Il entendit Natsumi et Kidou se lever discrètement de la pièce et sortir, certainement pour attendre le médecin et les laisser un peu tranquille.
– Si seulement il n'y avait pas cette malédiction entre nous...
Jamais il n'avait autant hais cette répulsion qui existait entre eux, ça ne faisait qu'alimenter la colère qui bouillonnait en lui comme de la lave en fusion prête à entrer en éruption.
Lentement, il sentit la fatigue l'envelopper et le saisir. Maintenant qu'il était posé, elle tombait sur lui, rappel de sa dernière nuit qui n'avait pas été reposante. Sûrement avait-elle même été un prémice du cauchemar que Gouenji vivait en même temps. Il voulait le soutenir, l'aider, lui faire comprendre qu'il était là. Alors, malgré tout, alors que son esprit en colère dérivait vers le domaine de morphée, il leva sa main et enroula ses doigts autour de ceux du blond.

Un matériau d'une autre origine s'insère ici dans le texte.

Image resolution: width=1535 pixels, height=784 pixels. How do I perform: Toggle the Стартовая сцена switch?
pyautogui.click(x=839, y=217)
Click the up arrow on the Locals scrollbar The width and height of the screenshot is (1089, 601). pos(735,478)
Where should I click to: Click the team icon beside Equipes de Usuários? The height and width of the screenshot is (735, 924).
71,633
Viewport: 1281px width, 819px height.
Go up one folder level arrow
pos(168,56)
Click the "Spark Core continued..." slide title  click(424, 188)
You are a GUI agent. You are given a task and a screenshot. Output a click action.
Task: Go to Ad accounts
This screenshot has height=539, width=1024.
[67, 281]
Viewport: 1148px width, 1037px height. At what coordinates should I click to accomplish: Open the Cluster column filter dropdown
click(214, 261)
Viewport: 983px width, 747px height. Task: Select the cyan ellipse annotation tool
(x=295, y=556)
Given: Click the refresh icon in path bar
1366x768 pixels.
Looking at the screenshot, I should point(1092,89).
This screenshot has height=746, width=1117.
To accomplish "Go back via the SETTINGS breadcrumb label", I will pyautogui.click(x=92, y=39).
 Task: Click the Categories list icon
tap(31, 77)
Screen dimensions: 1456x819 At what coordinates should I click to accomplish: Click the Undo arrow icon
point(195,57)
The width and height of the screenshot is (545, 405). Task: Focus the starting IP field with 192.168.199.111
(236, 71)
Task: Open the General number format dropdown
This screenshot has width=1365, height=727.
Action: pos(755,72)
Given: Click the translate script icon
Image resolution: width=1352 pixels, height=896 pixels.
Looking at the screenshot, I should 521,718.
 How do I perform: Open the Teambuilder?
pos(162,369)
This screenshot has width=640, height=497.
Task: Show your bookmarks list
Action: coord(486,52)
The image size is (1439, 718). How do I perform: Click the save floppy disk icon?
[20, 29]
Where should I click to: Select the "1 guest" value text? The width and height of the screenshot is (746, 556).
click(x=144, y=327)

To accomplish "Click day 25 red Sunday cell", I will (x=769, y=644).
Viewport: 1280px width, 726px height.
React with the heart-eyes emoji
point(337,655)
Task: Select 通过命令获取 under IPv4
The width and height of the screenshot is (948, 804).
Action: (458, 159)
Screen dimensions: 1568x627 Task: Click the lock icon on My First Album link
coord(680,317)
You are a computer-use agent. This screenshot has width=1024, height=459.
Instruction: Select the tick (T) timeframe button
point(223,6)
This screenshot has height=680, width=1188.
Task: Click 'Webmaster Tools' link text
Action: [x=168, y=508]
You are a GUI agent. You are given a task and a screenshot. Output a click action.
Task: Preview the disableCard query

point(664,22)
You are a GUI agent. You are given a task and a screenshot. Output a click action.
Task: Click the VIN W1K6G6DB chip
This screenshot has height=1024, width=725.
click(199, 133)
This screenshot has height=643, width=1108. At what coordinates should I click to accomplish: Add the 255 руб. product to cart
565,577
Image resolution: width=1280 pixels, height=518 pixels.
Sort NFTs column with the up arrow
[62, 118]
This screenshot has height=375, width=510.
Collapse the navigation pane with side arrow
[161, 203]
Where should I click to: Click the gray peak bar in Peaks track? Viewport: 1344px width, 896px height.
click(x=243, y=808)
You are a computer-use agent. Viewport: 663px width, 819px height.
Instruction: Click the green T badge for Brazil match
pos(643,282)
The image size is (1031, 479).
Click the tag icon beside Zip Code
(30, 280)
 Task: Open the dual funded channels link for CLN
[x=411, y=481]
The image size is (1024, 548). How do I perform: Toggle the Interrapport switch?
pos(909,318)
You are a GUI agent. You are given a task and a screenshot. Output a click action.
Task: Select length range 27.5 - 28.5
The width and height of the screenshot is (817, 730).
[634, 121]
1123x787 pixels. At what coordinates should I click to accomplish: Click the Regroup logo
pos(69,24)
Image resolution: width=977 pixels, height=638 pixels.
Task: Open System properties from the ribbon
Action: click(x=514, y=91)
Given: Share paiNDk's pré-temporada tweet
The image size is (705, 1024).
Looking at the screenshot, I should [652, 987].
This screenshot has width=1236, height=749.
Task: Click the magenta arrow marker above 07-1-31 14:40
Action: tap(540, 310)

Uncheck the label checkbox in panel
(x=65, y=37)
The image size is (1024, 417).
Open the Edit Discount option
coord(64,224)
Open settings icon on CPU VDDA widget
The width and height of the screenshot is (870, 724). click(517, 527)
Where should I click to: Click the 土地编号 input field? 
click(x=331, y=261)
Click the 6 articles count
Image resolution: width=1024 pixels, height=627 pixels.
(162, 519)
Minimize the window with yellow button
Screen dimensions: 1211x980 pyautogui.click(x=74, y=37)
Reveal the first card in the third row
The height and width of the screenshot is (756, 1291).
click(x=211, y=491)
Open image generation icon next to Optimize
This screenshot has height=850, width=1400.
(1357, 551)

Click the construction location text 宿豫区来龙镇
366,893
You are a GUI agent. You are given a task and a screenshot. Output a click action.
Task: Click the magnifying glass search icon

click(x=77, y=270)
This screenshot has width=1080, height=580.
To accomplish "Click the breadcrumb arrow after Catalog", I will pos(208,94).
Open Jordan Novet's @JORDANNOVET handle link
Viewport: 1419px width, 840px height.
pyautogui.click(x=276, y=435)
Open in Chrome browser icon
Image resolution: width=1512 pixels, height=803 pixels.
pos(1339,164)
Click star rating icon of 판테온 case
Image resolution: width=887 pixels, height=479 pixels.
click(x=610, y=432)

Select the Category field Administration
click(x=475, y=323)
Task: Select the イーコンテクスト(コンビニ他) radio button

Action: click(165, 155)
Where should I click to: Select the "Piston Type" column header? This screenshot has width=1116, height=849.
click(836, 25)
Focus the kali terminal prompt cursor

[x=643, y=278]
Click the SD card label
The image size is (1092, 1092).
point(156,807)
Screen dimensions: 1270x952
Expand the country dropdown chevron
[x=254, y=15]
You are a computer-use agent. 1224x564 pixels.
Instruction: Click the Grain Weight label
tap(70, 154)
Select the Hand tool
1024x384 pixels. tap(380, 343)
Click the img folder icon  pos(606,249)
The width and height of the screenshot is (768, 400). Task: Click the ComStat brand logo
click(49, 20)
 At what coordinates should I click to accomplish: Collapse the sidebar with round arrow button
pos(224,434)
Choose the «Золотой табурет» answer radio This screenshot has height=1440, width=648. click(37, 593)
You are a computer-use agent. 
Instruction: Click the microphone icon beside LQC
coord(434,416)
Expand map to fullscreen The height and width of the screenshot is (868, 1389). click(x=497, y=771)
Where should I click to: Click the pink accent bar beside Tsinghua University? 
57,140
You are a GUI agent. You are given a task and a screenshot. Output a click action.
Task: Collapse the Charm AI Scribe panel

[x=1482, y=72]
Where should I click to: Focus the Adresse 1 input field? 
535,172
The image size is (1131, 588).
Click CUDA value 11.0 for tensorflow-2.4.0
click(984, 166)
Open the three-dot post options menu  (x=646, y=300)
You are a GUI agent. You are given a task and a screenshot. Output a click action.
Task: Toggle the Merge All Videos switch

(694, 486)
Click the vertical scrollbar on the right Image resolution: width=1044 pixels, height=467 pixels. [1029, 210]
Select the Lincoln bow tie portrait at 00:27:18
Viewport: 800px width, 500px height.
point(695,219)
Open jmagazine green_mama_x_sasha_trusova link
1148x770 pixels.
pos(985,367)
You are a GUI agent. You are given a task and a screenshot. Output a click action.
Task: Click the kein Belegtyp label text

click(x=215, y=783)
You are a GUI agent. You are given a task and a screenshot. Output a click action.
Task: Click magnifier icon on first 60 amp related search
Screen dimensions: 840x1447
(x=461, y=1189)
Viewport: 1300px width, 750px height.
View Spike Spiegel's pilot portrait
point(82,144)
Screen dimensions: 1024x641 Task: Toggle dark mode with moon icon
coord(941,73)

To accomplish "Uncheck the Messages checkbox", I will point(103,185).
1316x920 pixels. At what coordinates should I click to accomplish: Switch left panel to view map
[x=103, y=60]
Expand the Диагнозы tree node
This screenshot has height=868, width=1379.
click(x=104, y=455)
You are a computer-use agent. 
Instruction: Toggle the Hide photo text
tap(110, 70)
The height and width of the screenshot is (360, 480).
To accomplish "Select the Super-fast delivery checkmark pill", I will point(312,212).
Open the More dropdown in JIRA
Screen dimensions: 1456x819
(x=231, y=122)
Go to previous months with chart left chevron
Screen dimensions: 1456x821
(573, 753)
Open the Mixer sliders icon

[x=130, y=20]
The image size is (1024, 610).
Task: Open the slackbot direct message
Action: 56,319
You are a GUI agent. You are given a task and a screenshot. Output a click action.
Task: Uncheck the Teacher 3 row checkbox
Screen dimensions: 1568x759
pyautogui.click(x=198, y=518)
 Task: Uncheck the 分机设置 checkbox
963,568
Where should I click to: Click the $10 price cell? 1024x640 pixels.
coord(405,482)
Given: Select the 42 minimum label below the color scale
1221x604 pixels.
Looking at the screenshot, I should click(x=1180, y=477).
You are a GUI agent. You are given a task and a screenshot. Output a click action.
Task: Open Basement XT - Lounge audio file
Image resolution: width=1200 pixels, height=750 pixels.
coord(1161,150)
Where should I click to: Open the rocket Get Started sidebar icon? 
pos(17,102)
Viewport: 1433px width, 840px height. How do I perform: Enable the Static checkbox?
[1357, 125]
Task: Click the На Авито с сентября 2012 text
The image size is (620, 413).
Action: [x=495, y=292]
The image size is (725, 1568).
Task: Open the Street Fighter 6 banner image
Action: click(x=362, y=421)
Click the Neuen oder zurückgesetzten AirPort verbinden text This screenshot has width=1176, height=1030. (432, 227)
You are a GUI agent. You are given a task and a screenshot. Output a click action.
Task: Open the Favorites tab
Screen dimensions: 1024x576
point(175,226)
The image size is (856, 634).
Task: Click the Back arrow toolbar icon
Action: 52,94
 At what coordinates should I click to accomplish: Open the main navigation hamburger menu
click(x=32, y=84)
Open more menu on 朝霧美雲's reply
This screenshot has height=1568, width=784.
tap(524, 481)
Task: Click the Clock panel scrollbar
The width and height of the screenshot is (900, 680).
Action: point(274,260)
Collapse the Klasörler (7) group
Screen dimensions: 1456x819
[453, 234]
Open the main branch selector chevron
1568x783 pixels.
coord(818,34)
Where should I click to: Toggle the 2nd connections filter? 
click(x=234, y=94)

Il ne se passa rien, pas de choc, pas d'onde qui le repousse. Endou la serra plus fort, des larmes revenant inonder ses joues. Il voulait lui donner toute sa chaleur, tout son bonheur, tout son amour, pour qu'il se réveille dans un monde bienheureux et empli de bonnes intentions. Il s'endormit, la tête appuyé contre le lit, la main toujours serré autour de celle de son ami.
"Je suis là. Tu n'es pas tout seul. Je ne t'abandonnerais jamais. Même si je dois devenir un monstre à mon tour pour te soutenir."